On the other hand, if you're using someone else's DNS server for your domain (dyndns.org, for example), you'd give the domain registrar the address of that DNS server.

Hope this helps...
 
The answer to this question really depends on your router: Some can do this and some can't. How it is done will, again, depend on the router. The only home router I have direct experience with is the LinkSYS. In their vocabulary you have to set up a "DMZ" machine. Basically, all outside requests (HTTP, SMTP, whatever...) will be directed to a certain host on the internal network.

More sophisticated routers will let you pass different protocols to different internal hosts (ie: mail to the one machine, HTTP requests to another).

What your router company calls this facility may vary, I've seen it called service mapping, tunneling (which is confusing), DMZ host and probably a dozen other things.... Hopefully your docs will be clear.

BTW, all of this is a seperate issue from the DNS service discussed in the previous post. First you need to get outside traffic to your machine, then worry about what services to run (DNS being one of those services...)

Hope this helps....

-alex.
 
Originally posted by alexrd
The answer to this question really depends on your router: Some can do this and some can't. How it is done will, again, depend on the router. The only home router I have direct experience with is the LinkSYS. In their vocabulary you have to set up a "DMZ" machine. Basically, all outside requests (HTTP, SMTP, whatever...) will be directed to a certain host on the internal network.

More sophisticated routers will let you pass different protocols to different internal hosts (ie: mail to the one machine, HTTP requests to another).

Actually, this is not entirely correct. In fact, if you use the "DMZ Host" functionality this way, it can be somewhat dangerous.

The Linksys router is capable of port forwarding (see forwarding under the advanced tab on the Linksys config page) to different hosts based on the port, so it can serve as that "more sophisticated router" mentioned.

I've done this quite a lot in the past, sending SSH traffic to one host, web traffic to another, and so on.

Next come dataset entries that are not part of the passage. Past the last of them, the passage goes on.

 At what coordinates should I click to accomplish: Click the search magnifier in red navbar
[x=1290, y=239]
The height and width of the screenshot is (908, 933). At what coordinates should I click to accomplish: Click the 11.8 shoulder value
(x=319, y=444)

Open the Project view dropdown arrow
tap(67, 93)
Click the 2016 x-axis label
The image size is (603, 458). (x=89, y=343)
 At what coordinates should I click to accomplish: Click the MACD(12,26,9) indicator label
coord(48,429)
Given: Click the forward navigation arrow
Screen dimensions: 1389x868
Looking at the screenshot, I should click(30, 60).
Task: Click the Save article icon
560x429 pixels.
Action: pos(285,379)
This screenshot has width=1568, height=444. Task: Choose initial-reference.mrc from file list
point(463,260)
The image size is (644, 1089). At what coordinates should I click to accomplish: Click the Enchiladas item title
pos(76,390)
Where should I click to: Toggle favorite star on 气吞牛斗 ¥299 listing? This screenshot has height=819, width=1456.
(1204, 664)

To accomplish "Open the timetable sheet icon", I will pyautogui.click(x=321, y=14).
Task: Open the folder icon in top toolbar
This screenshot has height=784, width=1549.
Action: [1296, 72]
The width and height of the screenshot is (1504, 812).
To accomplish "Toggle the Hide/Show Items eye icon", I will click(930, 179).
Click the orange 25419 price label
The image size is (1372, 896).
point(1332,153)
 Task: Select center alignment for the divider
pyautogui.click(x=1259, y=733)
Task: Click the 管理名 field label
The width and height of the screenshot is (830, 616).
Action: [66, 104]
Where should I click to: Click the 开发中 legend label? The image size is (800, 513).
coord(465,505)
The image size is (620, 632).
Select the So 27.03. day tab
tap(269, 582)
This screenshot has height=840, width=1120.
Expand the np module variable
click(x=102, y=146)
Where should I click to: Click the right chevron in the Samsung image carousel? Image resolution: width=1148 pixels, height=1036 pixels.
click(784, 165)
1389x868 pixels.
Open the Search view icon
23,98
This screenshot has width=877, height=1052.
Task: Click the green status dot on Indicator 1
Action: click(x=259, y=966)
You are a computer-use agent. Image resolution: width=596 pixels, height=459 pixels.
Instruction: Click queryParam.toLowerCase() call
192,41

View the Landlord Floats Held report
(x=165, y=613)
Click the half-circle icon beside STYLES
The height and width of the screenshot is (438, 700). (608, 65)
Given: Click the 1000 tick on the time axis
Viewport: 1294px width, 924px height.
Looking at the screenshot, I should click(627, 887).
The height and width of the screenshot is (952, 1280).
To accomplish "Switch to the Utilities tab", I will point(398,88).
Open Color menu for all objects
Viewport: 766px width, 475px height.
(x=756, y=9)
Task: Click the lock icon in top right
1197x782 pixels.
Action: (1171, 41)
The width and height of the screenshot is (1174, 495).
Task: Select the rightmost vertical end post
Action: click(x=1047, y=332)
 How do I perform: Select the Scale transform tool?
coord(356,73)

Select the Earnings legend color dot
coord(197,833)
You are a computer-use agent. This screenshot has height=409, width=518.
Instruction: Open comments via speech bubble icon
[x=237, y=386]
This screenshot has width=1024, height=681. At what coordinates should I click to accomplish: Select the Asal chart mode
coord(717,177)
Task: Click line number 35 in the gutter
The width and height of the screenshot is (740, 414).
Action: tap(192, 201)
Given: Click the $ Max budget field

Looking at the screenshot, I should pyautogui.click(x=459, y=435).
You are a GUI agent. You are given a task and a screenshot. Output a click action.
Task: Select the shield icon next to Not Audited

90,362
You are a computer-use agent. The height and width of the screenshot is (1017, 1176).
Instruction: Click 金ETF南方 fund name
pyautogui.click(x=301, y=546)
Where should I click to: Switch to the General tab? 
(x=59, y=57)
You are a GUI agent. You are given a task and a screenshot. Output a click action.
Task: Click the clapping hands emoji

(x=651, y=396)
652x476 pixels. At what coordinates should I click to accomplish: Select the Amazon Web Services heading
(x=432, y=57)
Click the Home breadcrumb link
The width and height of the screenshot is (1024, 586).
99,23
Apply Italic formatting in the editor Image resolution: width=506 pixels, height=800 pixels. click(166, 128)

The DMZ Host is the "everything else" machine. If, for instance, I have port 80 traffic forwarded to 192.168.1.2, and the DMZ host designated as 192.168.1.60, all traffic except port 80 will be sent to 1.60. If no forwarding ports are specified, then all traffic will be sent to the DMZ host, as you say.

This can be dangerous because if the DMZ host is not properly locked down, it is effectively connected directly to the internet, which kind of defeats the part of the purpose of having the Linksys box in the first place.

The DMZ host setting can serve as a simple workaround for the "tricky" protocols that some apps (especially games) use. For instance, it came in very handy when running an Unreal Tournament server, since it requires something like seven different ports to be open to properly function. But for general use (web, smtp, dns, etc), port forwarding is far safer.
 
I actually have a Netgear dsl router and this has the "DMZ" feauture aka port forwarding. i have set the port 80 (start and end) to my local IP assigned by the router, For some reason though, when i get on another computer and type in my Static IP (WAN IP), it opens up my router web based configurater. Since I have my computer (10.1 server) and want it to act as my webserver, this kinda defeats the purpose. When i type in the Static IP provided by my dsl ISP, i want it to point directly to my X Server and serve pages from it. ANy ideas? Did i set the port forwarding incorrectly? I put in 80 (start and end) and put in my local IP of the computer.